We propose, design, fabricate and characterize a subwavelength grating slot (SWGS) waveguide on silicon platform at short-wave infrared (SWIR) wavelength of 2 μm. The mode guiding mechanism, i.e. SWGS mode, is a combination of surface-enhanced supermode and Bloch mode. We also design and fabricate a low-loss strip-to-SWGS mode converter. We further demonstrate chip-scale direct modulation data transmission at 2 μm through the fabricated SWGS waveguides. Favorable operation performance is achieved in the experiment.

Keywords: integrated optics devices; subwavelength structures; waveguides

1 Introduction

Silicon waveguides are promising candidates for building blocks of complicated photonic integrated circuits [1]. The typical silicon waveguide structures include strip/channel waveguide, ridge/rib waveguide, and photonic crystal waveguide. Very recently, subwavelength grating (SWG) waveguide, comprising of a periodic arrangement of high and low refractive index materials with a pitch less than one wavelength, has shown its unique advantages in propagation loss [2], broadband coupling character, and high coupling efficiency [3], [4], [5], [6]. Meanwhile, a slot waveguide structure could enhance the light confinement in the slot region [7]. By introducing the subwavelength slot structure in the SWG waveguide, subwavelength grating slot (SWGS) waveguides may further offer added flexibility in controlling the optical properties of the guided mode [8], which have not yet been widely studied. The effective index, mode profile, and dispersion can be simply engineered by modifying the waveguide parameters including silicon width, slot width, period, and duty cycle of the SWGS waveguides. Compared with conventional photonic wire waveguides, the optical mode of SWGS waveguides is further delocalized from the silicon core material, which offers a possible way to minimize the nonlinearity of the waveguide. Remarkably, such subwavelength structures (tens of nanometers) are somehow difficult to fabricate with high precision at near-infrared wavelengths. However, SWGS waveguides operating in the short-wave infrared (SWIR) (2–3 μm) wavelength range allow for relatively larger subwavelength dimensions, facilitating the fabrication process [9]. Meanwhile, 2-μm communication has emerged as a strong contender for the next generation of communication systems. Many recent works have been reported on silicon mid-infrared photonics, such as arrayed waveguide grating [10], microring resonator (MR) [11], and multimode interference (MMI) [12]. It could be interesting to demonstrate the SWGS structure in this attractive waveband. In this scenario, a valuable goal would be to design, fabricate, and characterize SWGS waveguides at 2 μm.

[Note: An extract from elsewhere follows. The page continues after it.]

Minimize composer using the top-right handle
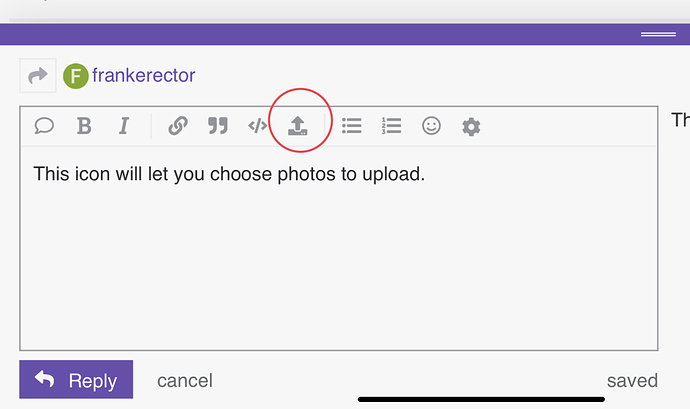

In this paper, we propose, design, fabricate, and characterize an SWGS waveguide on silicon-on-insulator (SOI) platform. We demonstrate 5-Gbit/s 2-μm data transmission in the fabricated SWGS waveguide via direct laser modulation, which may find potential applications in chip-scale data transmission for optical interconnects.

2 Concept and simulation

Figure 1A depicts the cross-section view of a typical SOI wafer to form various silicon waveguides (e.g. SWGS waveguides). The SOI wafer considered here has a 340-nm top silicon layer and a 2-μm Silica (SiO2) buried oxide (BOX) layer. Figure 1B depicts the top view structure of the proposed SWGS waveguide. The corresponding 3D structure is illustrated in Figure 1C. SiO2 with 1-μm thickness is used to fulfil and cover the silicon-based SWGS waveguide. The SWGS waveguide takes advantage of both slot waveguide and SWG waveguide. The mode guiding mechanism, i.e. SWGS mode, can be regarded as the combination of surface-enhanced supermode and Bloch mode. The high refractive index contrast and resultant electric field discontinuity at the slot boundaries (silicon-SiO2) and the narrow slot region lead to the surface-enhanced supermode. The periodic structure of silicon-SiO2 with subwavelength periodicity leads to the Bloch mode. The proposed SWGS waveguide features reduced nonlinearity due to tightly confined SWGS mode in the SiO2 slot region and less residual light in the silicon region.

Schematic illustration of silicon platform and SWGS waveguide. (A) Illustration of an SOI wafer to form various silicon waveguides. (B) Top-view structure of the SWGS waveguide. (C) 3D structure of a SWGS waveguide.
Figure 1:

Schematic illustration of silicon platform and SWGS waveguide.

(A) Illustration of an SOI wafer to form various silicon waveguides. (B) Top-view structure of the SWGS waveguide. (C) 3D structure of a SWGS waveguide.

Remarkably, in order to couple light from the strip waveguide into SWGS mode of the SWGS waveguide, a strip-to-SWGS mode converter is designed, which is composed of a strip-to-slot mode converter [13] and two strip-to-SWG mode converters [4], as illustrated in Figure 2. First, the strip-to-slot mode converter is based on a stable Y branch taper structure through mode-matching method. To obtain higher conversion efficiency, we choose the method of adiabatic coupling. Then, the slot mode is converted into the SWGS mode. Two triangle taper structures, each enabling the conversion from the strip mode to the SWG mode (Bloch mode), are employed to implement the evolution from the slot mode to the SWGS mode.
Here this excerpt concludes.